Самым блестящим праздником оказался тот, который шестого мая тысяча семьсот сорок второго года был устроен в прославление ее коронации и на котором также присутствовал облюбованный ею в наследники ее трона принц Петр Голштейнский. Все европейские державы прислали в Москву своих представителей; больше всего восхищенного любопытства падкой до всякой экзотики толпы вызвал персидский посланник, разодетый с невиданной роскошью. Гостеприимство императрицы по отношению к нему приобрело воистину восточный, расточительнейший характер. До первого июля, когда он давал свой прощальный прием, на него и его бесчисленную свиту было израсходовано триста тысяч рублей.
Единственное в своем роде зрелище представляла собой иллюминация Москвы, устроенная в тот день, когда императрица возвращалась из Кремля в слободу, где находилась ее резиденция.
Озорное настроение подсказало жизнерадостной женщине мысль переодеться этим вечером в мужское платье и в таком виде проехаться верхом по старинному великолепному городу, превращенному в ее честь в море огней. Своим намерением она поделилась с Лестоком, одновременно присовокупив, что во время прогулки завернет и к нему.
Маленький, склонный к интригам француз без долгих размышлений решил воспользоваться в своих целях благоприятным случаем, предоставленным ему прихотью монархини, и продемонстрировать противникам, а заодно и народу, какой высокой благосклонностью пользовались он и французский посол у Елизаветы.
Специально для этой цели царица велела изготовить себе очень изящный костюм; вечером она стояла в нем и с большим удовлетворением рассматривала себя в зеркале. На ней были высокие черные сапоги со шпорами, просторные складчатые панталоны и длиннополый сюртук из зеленого бархата, тесно облегавший ее красивые формы. Последний был богато расшит золотыми шнурами и перехвачен в талии черным кожаным поясом, белый парик венчала казацкая шапка. В таком виде, с нагайкой в руке, вскочила она на коня и нанесла нечаянный визит в дом своего лейб-медика. Лесток весь засиял от удовольствия; он бросился перед милостивой госпожой на колени и поцеловал кончик ее сапога, что она, улыбнувшись, восприняла как нечто само собой разумеющееся; затем он ввел в комнату маркиза де ля Шетарди, а когда царица собралась ехать дальше, для него и Лестока уже стояли наготове две лошади, и они не отказали себе в удовольствии сопровождать прекрасную амазонку в ее верховой прогулке по улицам Москвы.

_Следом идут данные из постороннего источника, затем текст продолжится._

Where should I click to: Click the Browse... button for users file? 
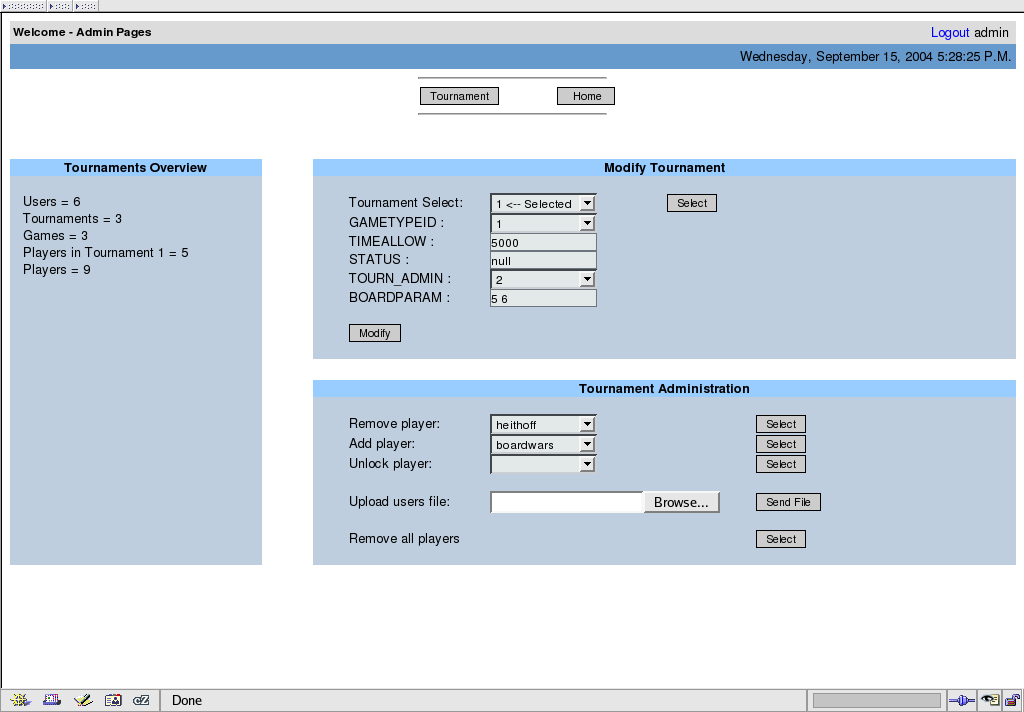coord(681,503)
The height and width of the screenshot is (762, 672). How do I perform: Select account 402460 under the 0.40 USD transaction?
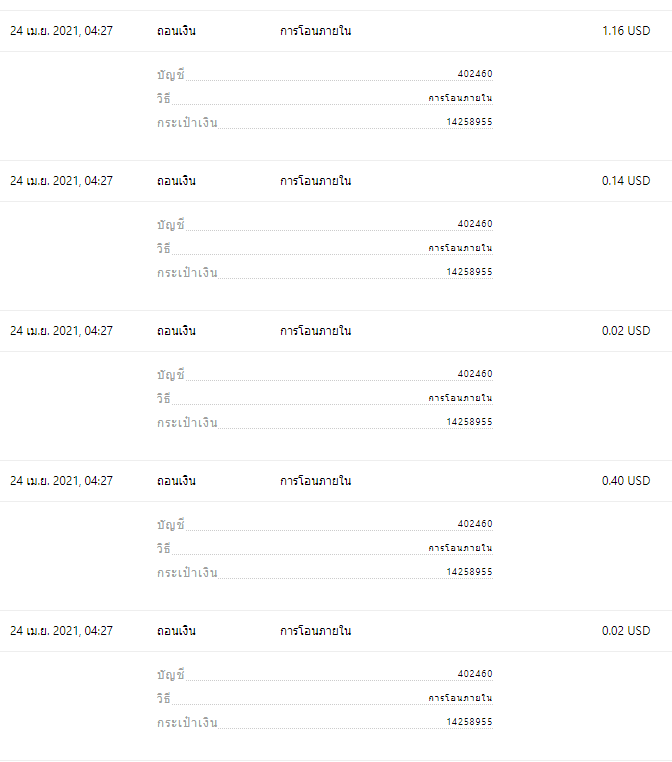[x=475, y=524]
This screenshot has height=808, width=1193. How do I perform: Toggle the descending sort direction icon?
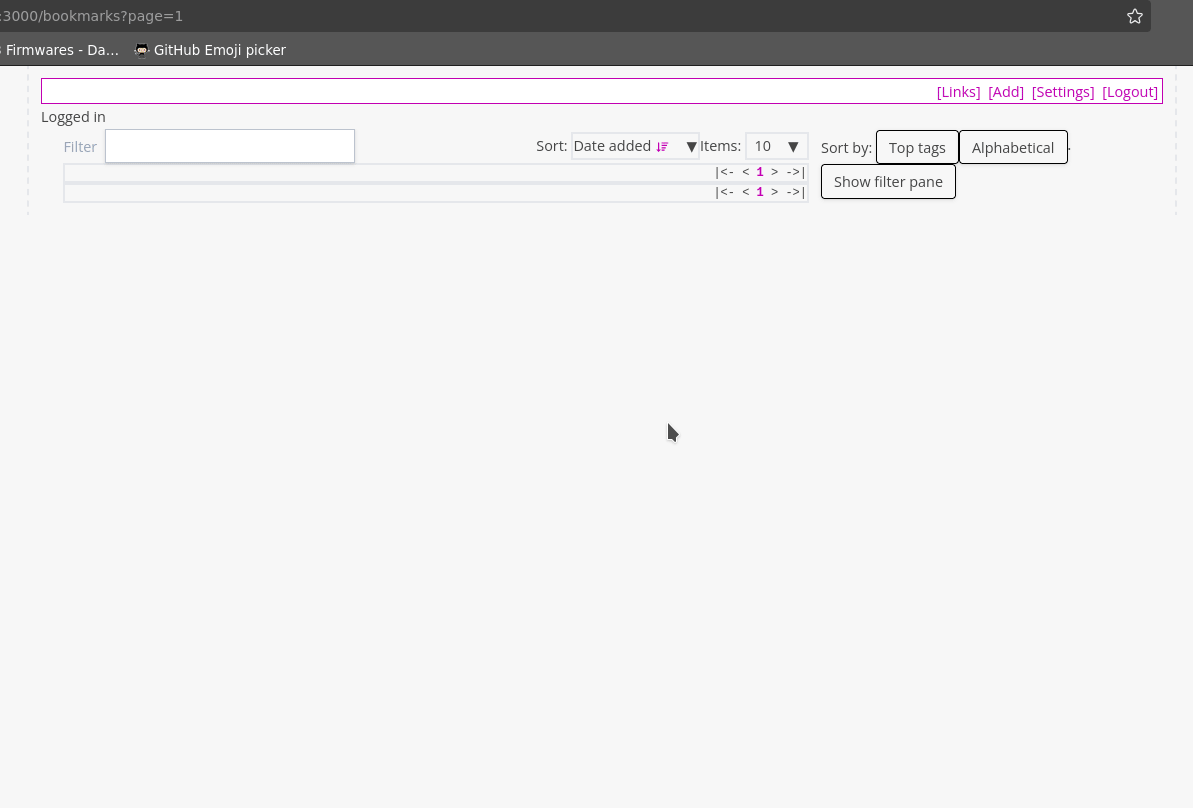662,147
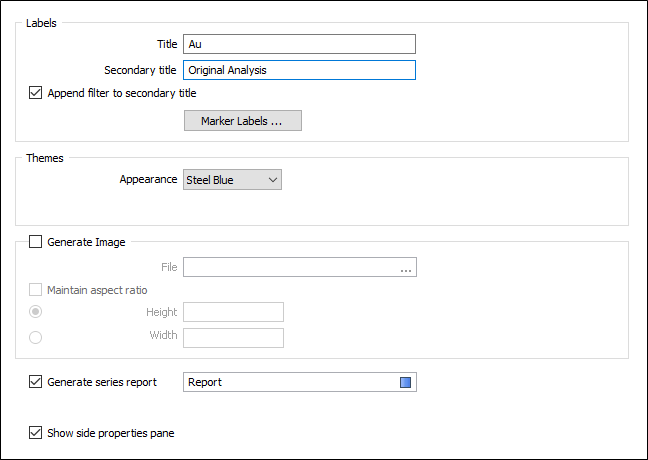Enable the Generate Image checkbox
The image size is (648, 460).
click(36, 241)
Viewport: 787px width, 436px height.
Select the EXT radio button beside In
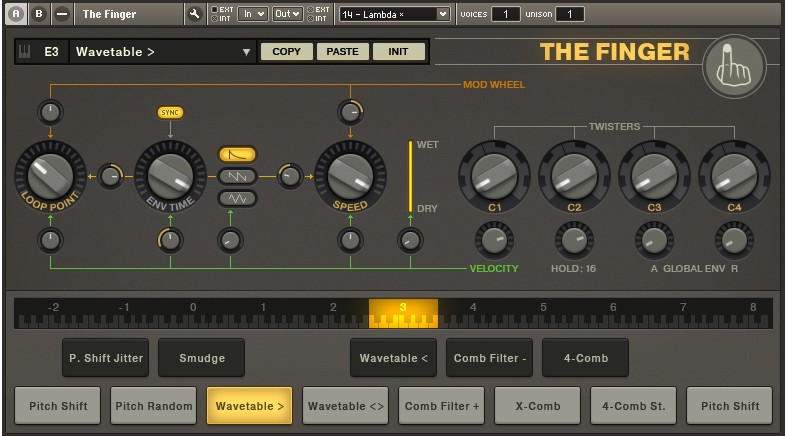click(x=216, y=9)
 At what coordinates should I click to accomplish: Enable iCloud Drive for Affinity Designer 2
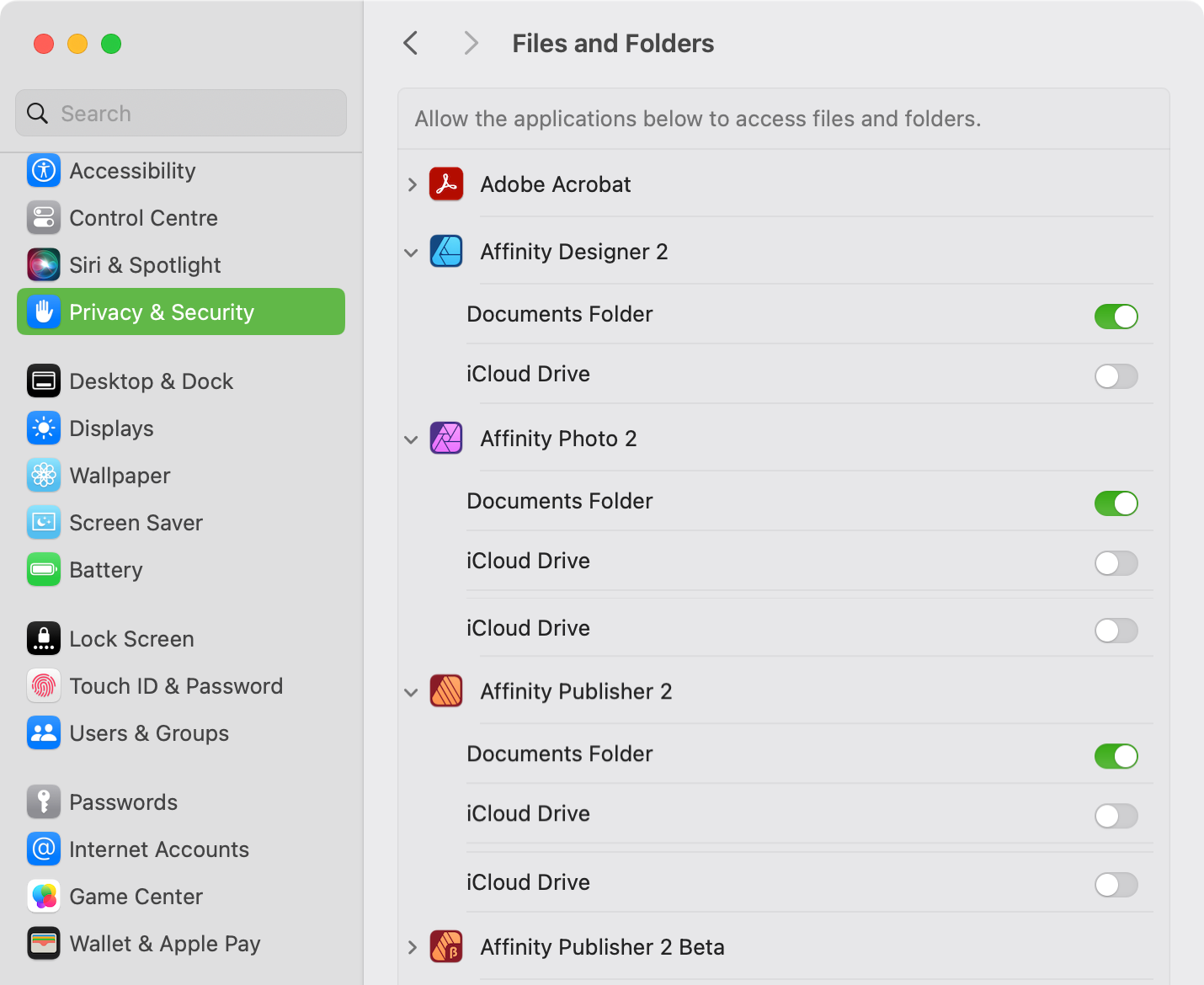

Сама Елизавета не видела в подобном эскорте ничего дурного, однако этот случай взбудоражил-таки население и с новой силой озлобил противников Лестока.
Вернувшись в слободу, царица сказала своей фаворитке, графине Шуваловой:
– Не знаешь, Лидвина, почему я себе так нравлюсь в этой одежде?
– В этом нет ничего удивительного, – ответила маленькая графиня, – вы выглядите в ней просто неотразимо, все наши кавалеры рядом с вами умерли бы от зависти и ревности.
– Стало быть, ты находишь меня симпатичной, – польщенно промолвила царица.
– Ах, и отчего бы не быть на свете такому красивому мужчине, как вы сейчас, – вздохнула графиня Шувалова, – я бы все отдала за то, чтобы он влюбился в меня!
– Тогда представь, что я и есть этот мужчина, – пошутила Елизавета, – теперь я стану часто появляться в этом костюме и велю изготовить себе и другие мужские одежды, и все только затем, чтобы совершенно очаровать тебя и потом не на жизнь, а на смерть ухаживать за тобой. Шувалов, должно быть, совсем голову потеряет от ревности.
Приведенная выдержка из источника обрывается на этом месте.